次に僧帽筋のある背中の反対側、人体の前面にある大胸筋と僧房筋との奇妙な関連性について見ていきます。

フリーで使える適切な画像が探せなかったので、雰囲気だけ。
これは大胸筋です。
筋が入っていますよね。
僧帽筋と同じような付着の仕方で、ねじり込まれるように腕の付け根に付着し、上部、中部、下部繊維の全てが僧帽筋の収縮と同じ方向へ肩関節を回転させる働きがあることが窺えます。

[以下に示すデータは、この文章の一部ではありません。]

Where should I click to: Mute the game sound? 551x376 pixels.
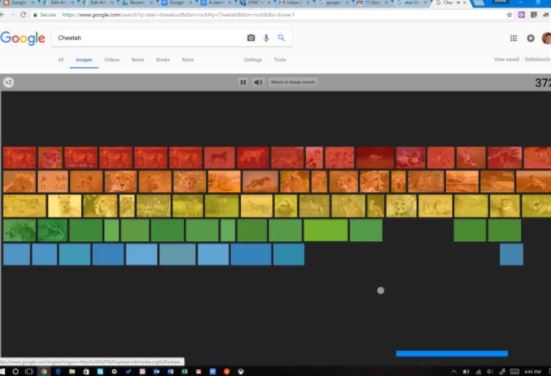point(258,82)
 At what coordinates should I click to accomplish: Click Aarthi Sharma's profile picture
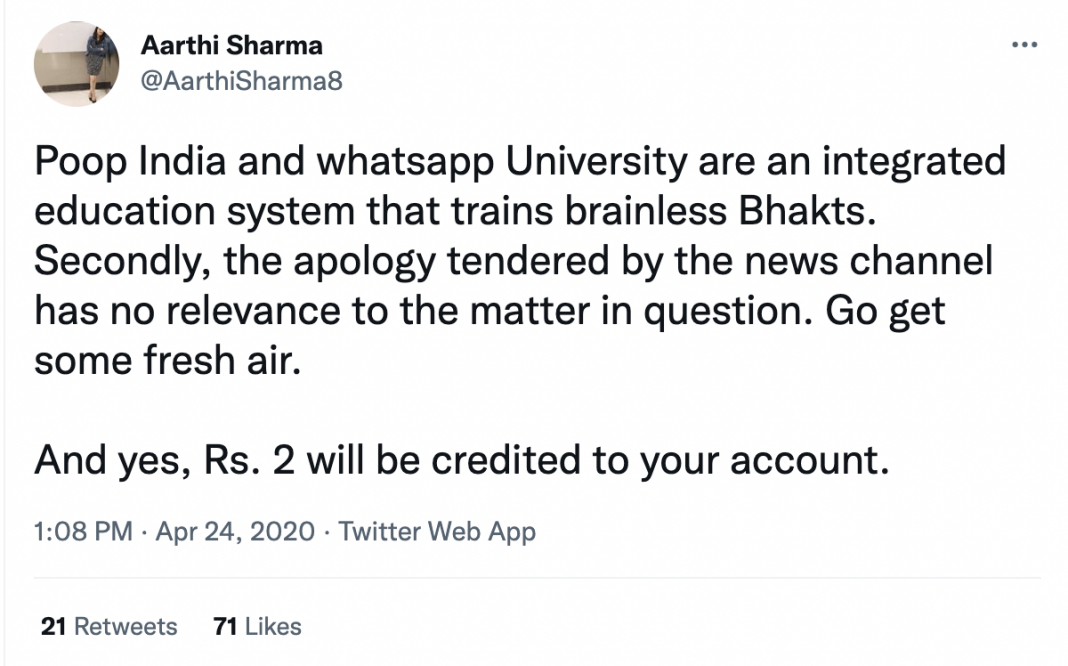tap(77, 63)
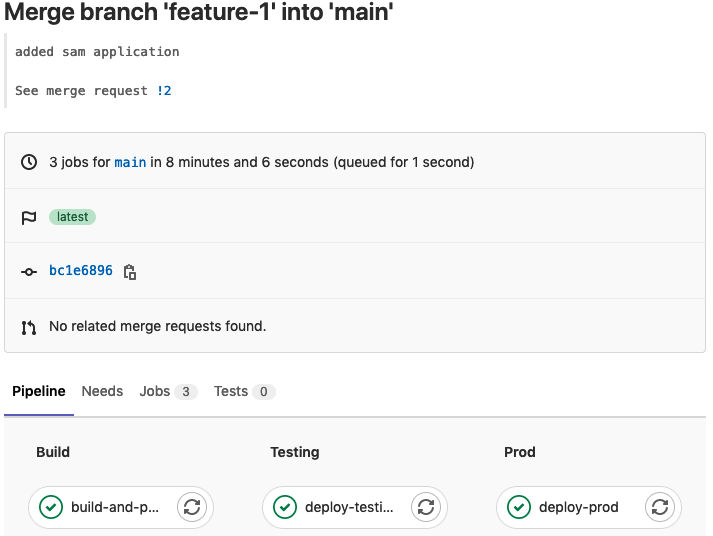The width and height of the screenshot is (713, 536).
Task: Copy commit SHA to clipboard
Action: coord(130,272)
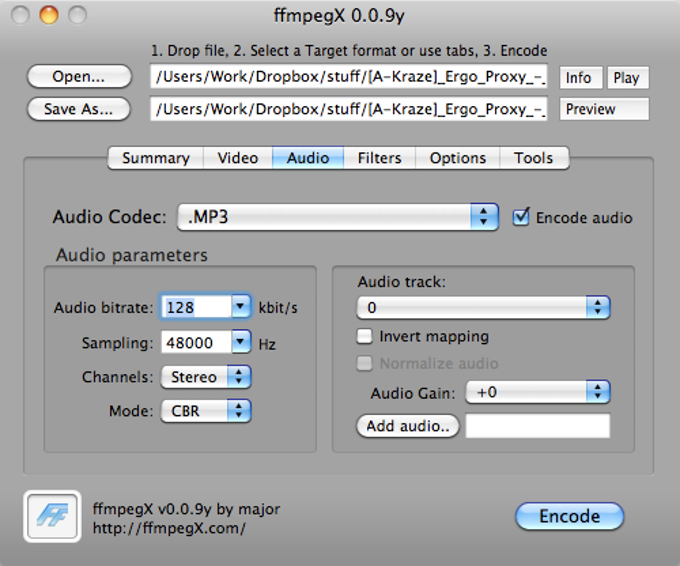Click the ffmpegX logo icon
The height and width of the screenshot is (566, 680).
51,515
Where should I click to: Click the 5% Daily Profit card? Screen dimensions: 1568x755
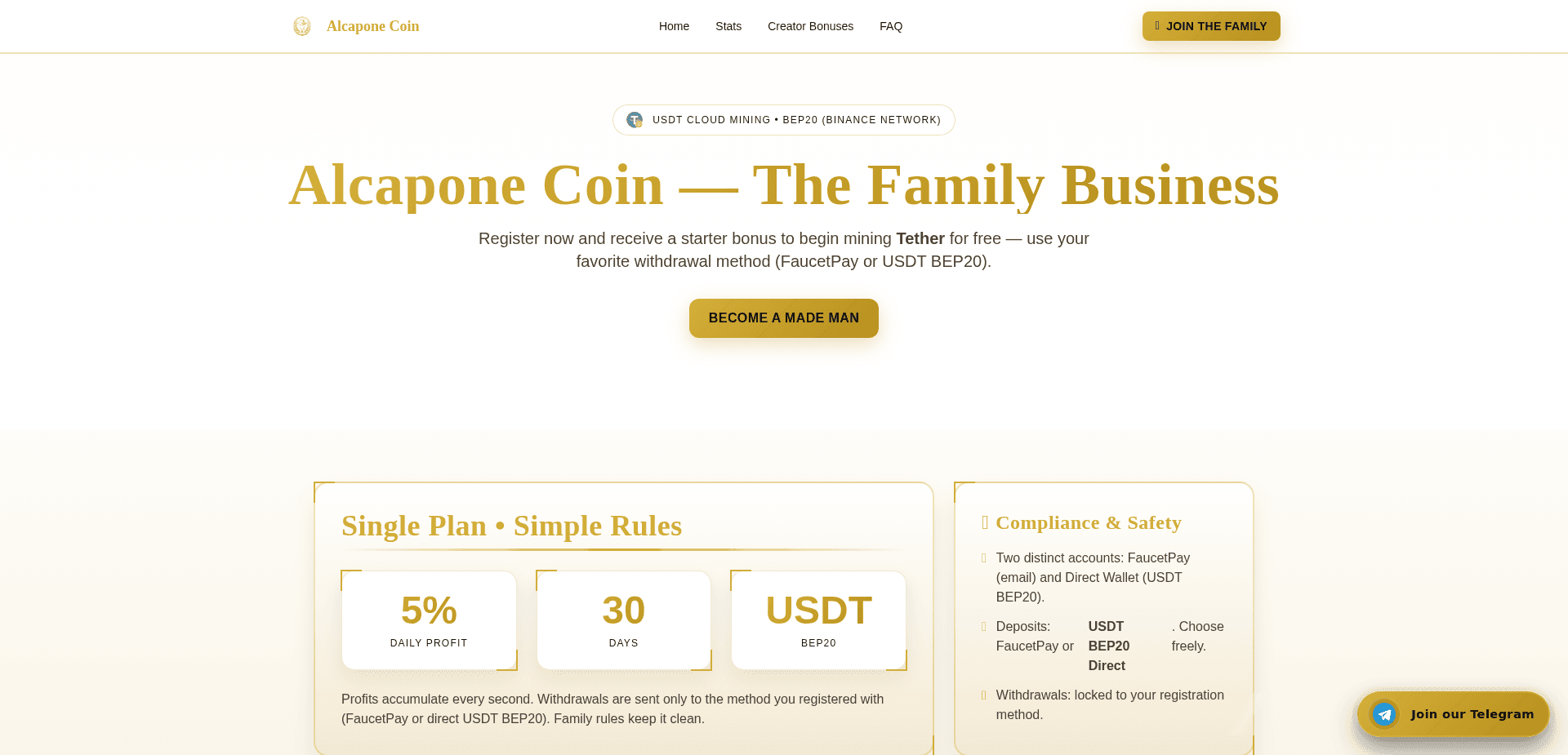[x=428, y=620]
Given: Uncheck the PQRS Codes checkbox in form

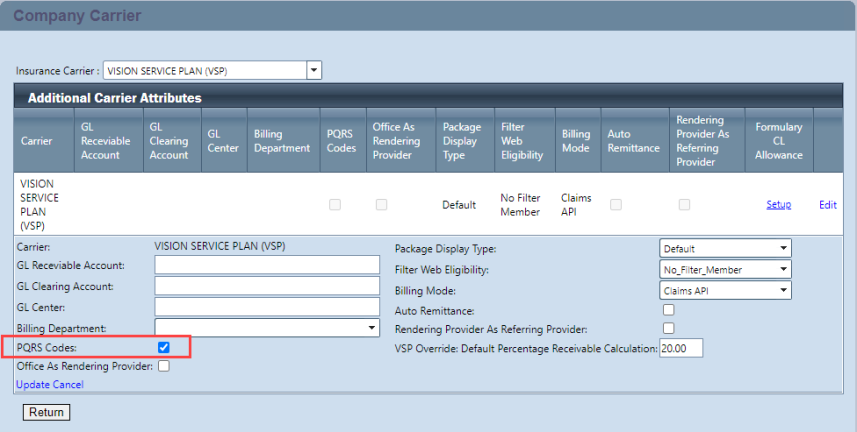Looking at the screenshot, I should [164, 347].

大胸筋全体は、収縮させるとこんな風に肩を回転させるような構造をしています。
これは見方を変えれば肩を上げることで大胸筋の全体の筋繊維の向きが一致することも意味します。
力の向きは上から斜め下へ。
振り下ろすような動作で筋繊維の向きが一致するんです。

丁度、肩関節がこんな角度になると大胸筋の繊維全体の向きが一致するのがご理解いただけると思います。
僧房筋と大胸筋の回転の向きの一致。
これは偶然の一致ではないと思います。
人類における投動作の重要性を物語る構造ではないでしょうか。
背骨と僧帽筋
以上を踏まえた上でさらに踏み込みこんで解説します。
背骨と肩甲骨
少し分かりにくい画像ですが、以下の画像で説明します。

オレンジ色の矢印は背骨を前へ押し出す力だとイメージしてください。
先ほどの僧帽筋を思い出してほしいのですが、背骨が前へ押し出されると背骨に付着している僧帽筋が引っ張られます。
僧帽筋が背骨に引かれることにより、肩甲骨も背骨へ引き寄せられます。

この画像を思い出してください。
背骨が前方へ押され、僧房筋全体が引っ張られるということは僧帽筋により肩甲骨が上方回転を起こすということです。
つまり背骨の伸展により肩腕が上へ持ちあげられる構造があるのではないか?ということです。